◆ Directions for this task
With pictures omitted, restate the data word for word.

◆ Provided data
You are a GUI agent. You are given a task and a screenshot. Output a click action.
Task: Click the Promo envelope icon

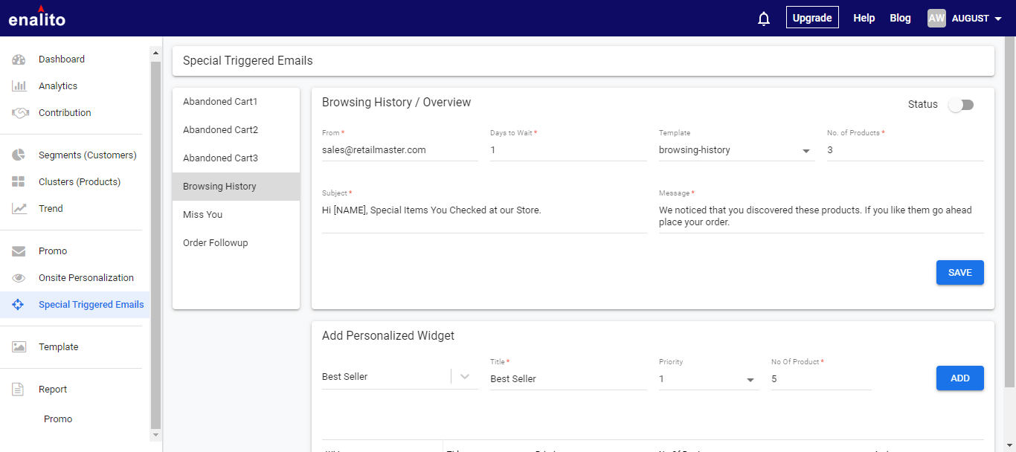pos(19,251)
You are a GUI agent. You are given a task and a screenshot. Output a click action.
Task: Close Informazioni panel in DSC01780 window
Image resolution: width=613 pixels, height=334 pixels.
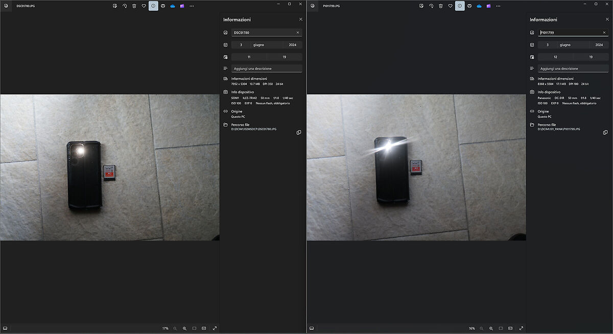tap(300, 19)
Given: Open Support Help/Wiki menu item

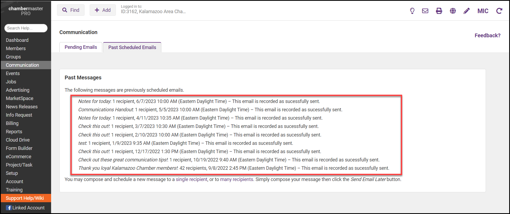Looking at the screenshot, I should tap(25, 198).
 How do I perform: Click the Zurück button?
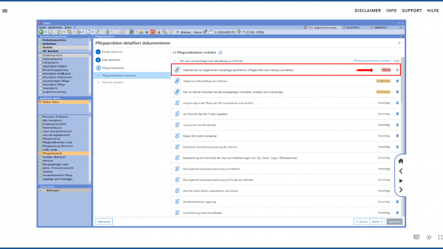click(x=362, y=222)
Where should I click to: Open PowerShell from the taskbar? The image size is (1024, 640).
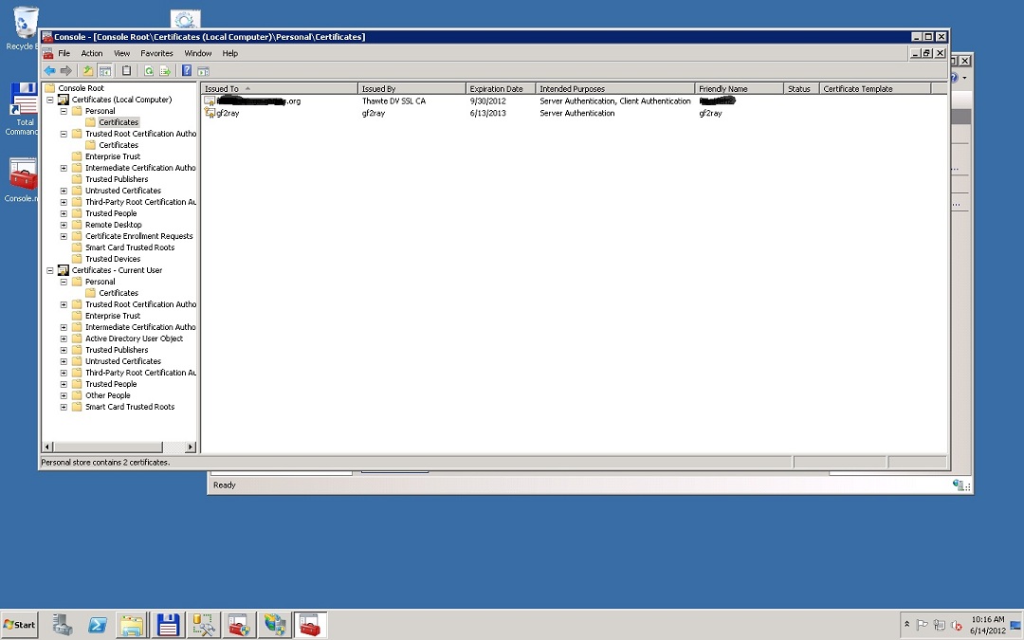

◆ Reply to the exercise
You are a GUI agent. You are given a task and a screenshot. Output a click action.
Task: Click the Promo envelope icon

pos(19,251)
You are a GUI agent. You are given a task and a screenshot. Output a click action.
Task: Close Informazioni panel in DSC01780 window
Image resolution: width=613 pixels, height=334 pixels.
tap(300, 19)
Given: Open Support Help/Wiki menu item

Looking at the screenshot, I should tap(25, 198).
 How do I perform: Click the Zurück button?
click(x=362, y=222)
Where should I click to: Open PowerShell from the taskbar? The image size is (1024, 640).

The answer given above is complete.